---- Excerpted records

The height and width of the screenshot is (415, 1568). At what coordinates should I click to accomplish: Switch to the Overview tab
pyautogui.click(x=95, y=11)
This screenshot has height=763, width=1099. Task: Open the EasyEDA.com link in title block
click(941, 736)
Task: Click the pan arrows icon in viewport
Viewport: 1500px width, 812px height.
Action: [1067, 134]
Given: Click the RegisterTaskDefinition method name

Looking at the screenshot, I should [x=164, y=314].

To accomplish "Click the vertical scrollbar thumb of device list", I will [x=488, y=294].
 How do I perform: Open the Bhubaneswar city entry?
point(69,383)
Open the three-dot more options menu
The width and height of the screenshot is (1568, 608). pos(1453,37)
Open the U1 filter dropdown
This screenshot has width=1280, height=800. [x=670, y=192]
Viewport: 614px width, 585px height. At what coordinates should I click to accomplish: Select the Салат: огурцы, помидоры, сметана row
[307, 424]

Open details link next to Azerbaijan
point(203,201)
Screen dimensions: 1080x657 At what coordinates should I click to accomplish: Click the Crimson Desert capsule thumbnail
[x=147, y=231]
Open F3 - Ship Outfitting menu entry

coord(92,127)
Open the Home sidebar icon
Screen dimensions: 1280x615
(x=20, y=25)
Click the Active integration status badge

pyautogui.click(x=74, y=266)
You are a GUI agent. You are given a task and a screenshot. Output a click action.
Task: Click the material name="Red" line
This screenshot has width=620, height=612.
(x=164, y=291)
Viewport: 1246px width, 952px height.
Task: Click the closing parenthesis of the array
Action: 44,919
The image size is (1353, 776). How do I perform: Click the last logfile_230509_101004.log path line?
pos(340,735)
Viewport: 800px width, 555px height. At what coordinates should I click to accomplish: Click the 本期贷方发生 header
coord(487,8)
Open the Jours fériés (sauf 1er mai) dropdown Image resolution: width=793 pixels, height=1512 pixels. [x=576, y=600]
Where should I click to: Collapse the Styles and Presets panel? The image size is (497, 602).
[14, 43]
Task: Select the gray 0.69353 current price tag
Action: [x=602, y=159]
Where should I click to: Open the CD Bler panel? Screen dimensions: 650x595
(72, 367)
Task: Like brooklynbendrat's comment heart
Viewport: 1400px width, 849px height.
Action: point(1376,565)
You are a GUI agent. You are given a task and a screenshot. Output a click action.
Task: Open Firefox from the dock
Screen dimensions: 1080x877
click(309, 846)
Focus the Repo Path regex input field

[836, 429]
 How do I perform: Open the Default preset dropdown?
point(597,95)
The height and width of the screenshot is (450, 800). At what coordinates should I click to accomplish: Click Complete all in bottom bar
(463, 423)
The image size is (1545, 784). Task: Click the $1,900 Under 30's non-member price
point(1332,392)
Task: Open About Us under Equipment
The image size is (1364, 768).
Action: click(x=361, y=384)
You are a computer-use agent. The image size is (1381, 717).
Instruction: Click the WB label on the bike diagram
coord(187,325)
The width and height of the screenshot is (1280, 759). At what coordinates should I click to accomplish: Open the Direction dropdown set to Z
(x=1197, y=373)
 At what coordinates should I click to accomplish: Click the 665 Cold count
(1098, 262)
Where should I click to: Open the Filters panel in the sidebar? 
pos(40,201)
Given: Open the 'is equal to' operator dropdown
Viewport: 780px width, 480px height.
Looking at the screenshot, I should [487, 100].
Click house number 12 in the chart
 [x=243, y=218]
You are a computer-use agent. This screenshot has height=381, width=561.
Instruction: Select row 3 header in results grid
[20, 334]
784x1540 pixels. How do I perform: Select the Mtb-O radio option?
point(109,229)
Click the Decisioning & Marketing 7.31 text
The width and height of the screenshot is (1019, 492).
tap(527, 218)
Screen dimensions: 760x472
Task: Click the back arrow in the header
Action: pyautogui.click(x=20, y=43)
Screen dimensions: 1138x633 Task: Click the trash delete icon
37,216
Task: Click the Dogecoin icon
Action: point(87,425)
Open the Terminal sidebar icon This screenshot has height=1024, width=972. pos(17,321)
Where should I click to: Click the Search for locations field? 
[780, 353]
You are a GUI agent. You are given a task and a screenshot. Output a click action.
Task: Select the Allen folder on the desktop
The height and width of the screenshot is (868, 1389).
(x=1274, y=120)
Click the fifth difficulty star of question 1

--------

» **Your task**
From the entries above, extract only the lines running from the one containing "The image size is (1545, 784)." through the one containing "You are a computer-use agent. The", inclusive.

» **Task solution**
The image size is (1545, 784). Task: Click the $1,900 Under 30's non-member price
point(1332,392)
Task: Open About Us under Equipment
The image size is (1364, 768).
Action: click(x=361, y=384)
You are a computer-use agent. The image size is (1381, 717).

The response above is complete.